Rui Abreu  : La réalité est que, sinon la majorité, au moins beaucoup de Portugais font des métiers manuels. Et justement, on voulait montrer, derrière le cliché de José l’ouvrier et de Maria la femme de ménage, qui est la personne qui se cache derrière le métier exercé, rencontrer ces personnes, raconter ces vies, ces histoires, ces conflits, leurs émotions… Et puis ces gens-là sont des gens très peu représentés habituellement au cinéma, on voulait leur donner une visibilité.

Comment avez-vous convaincu ces gens de parler de ces problèmes  : prison, absence du père… dont on n’a pas nécessairement envie de parler devant une caméra?

Thierry Besseling : Tout le monde a une histoire. Et ces personnes ont envie d’assumer leur parcours de vie. Après, il faut dire qu’on a passé quasiment cinq ans avec eux.
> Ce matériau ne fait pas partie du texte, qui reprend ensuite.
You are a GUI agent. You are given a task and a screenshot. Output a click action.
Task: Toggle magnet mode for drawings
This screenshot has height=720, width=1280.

Ils nous connaissaient et nous faisaient confiance.

Quelles conclusions sur l’immigration portugaise faut-il tirer du film?

Loïc Tanson : Aucune. On n’a pas du tout la prétention d’avoir fait un film sociologique. C’est plus une aventure humaine que raconte le film.

Le documentaire, en tout cas, se termine de manière onirique avec une sorte de ballet. C’est pour rappeler que tout le monde a des rêves?

Rui Abreu  : Voilà, un ouvrier, une femme de ménage, un jeune un peu perdu ont aussi des rêves, une envie d’ailleurs, de liberté. On a voulu donner cette ouverture au film, qui est, jusque-là, très fortement ancré dans la réalité et le quotidien.

Thierry Besseling  : C’est aussi une libération de leurs gestes manuels. Une manière de leur donner une part d’imaginaire et de rêve. D’autant que dans ces gestes de travail, aussi bien dans les gestes de nettoyage des femmes de ménage que dans ceux des hommes qui travaillent dans les chantiers, il y a quelque chose de très beau. Ça ne se voit pas nécessairement au premier abord, c’est pour ça qu’on a voulu le mettre en exergue.

Pablo Chimienti

Eldorado : espoirs et désillusions de quatre immigrants lusophones au Luxembourg

« Situé au cœur de l’Europe, le Luxembourg est un petit pays dont la population est composée à 46% d’étrangers, majoritairement d’origine portugaise. Ce documentaire relate l’histoire de quatre immigrants lusophones issus de la nouvelle génération.

Il s’agit d’une observation longitudinale des espoirs et désillusions de Fernando, un demandeur d’emploi entre deux âges, de Carlos, un ancien repris de justice en quête de réhabilitation au moment d’affronter la paternité, de Jonathan, un adolescent en difficulté scolaire et en quête d’identité professionnelle et d’Isabel, une femme séparée hantée par un passé difficile.

Durant trois années, les espoirs et désillusions de quatre immigrants lusophones se télescopent dans ce Luxembourg que certains voient comme un Eldorado. »

Eldorado (Luxembourg, 83 minutes), de Rui Abreu, Loïc Tanson et Thierry Besseling. En salle.